The study explains the priorities of software development for e-health and the specific need for managing the relationship between different stakeholders around children with ASD. We provide practitioners with a better understanding and awareness of their own context, helping them make technical and health-related decisions of a sustainable character.

This study provides validated empirical evidence for development practices in software development for e-health. We encourage researchers to explore the long-term effects of development of digital tools and new clinical procedures and their inter-relations.

There are, however, several limitations to this study. Having based our study on qualitative measures, the results and implications are subject to bias.

Another limitation concerns the involvement of only a small number of interviewees with specific knowledge on clinical protocols and everyday medical activities who are also aware of the challenges of the use of technology.

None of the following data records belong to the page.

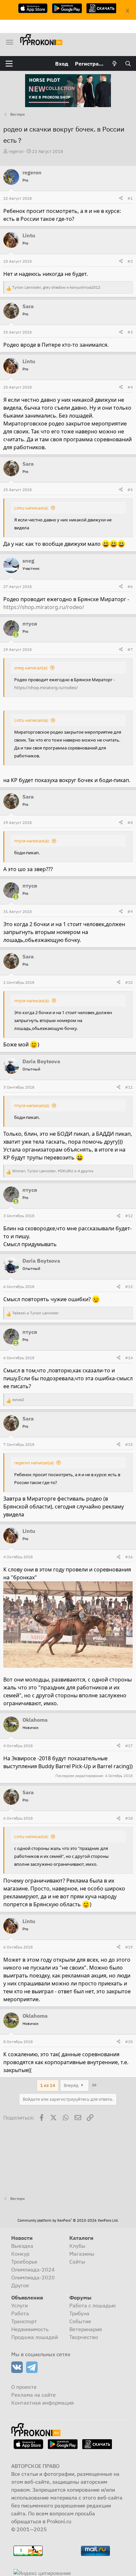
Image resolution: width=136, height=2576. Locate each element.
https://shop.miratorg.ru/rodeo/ (43, 607)
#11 (129, 1087)
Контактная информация (42, 2402)
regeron (16, 151)
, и (56, 287)
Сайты (77, 2261)
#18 (129, 1818)
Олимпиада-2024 (33, 2269)
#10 (129, 982)
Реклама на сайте (33, 2394)
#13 (129, 1286)
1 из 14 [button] (47, 2085)
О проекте (24, 2387)
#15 (129, 1444)
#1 (130, 198)
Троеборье (24, 2261)
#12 (129, 1215)
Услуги (19, 2305)
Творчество (83, 2337)
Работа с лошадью (92, 2305)
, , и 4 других (52, 1170)
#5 (130, 489)
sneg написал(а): (31, 668)
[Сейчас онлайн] (16, 634)
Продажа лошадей (34, 2337)
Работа (20, 2313)
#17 (129, 1745)
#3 (130, 332)
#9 (130, 911)
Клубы (77, 2245)
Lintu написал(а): (31, 508)
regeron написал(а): (34, 1463)
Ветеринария (85, 2329)
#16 (129, 1556)
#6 (130, 586)
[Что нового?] (114, 63)
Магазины (81, 2253)
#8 (130, 822)
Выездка (22, 2245)
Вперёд (72, 2085)
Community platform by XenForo (68, 2220)
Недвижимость (30, 2329)
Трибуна (79, 2313)
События (80, 2321)
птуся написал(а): (32, 841)
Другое (20, 2285)
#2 (130, 261)
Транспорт (24, 2321)
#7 (130, 649)
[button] (9, 63)
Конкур (20, 2253)
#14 (129, 1357)
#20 (129, 2041)
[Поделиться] (121, 198)
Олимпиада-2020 (33, 2277)
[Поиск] (128, 63)
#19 (129, 1947)
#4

Finally, another shortcoming to the study is the diversity of the investigated practices, as the selection constituted data from one hospital. The study would profit from a wider collection of data, both to discover more relevant themes and to ensure credible conclusions (i.e., generalization of the results). Further investigations of software development for e-health in different contexts, age of children and various geographical locations can improve the reliability of the research results.

The adoption of MyDentist is now being considered by other hospitals in Tuscany and Sardinia (Italy). Moreover, future work consists of planning and execution of future iterations of the relevance, design and rigor cycle with the objective of improving the robustness and scalability of the MyDentist app, and of adding functionalities for the automatic analysis of the data collected. Moreover, considering the increasing number of end users involved, the field tests of further iterations will also result in a further refinement of the guidelines. Future work should verify the results in other e-health contexts to find its applicability in other environments, enabling generalization to a larger audience. More investigations should be undertaken to understand the role of scope in the development activities of e-health support.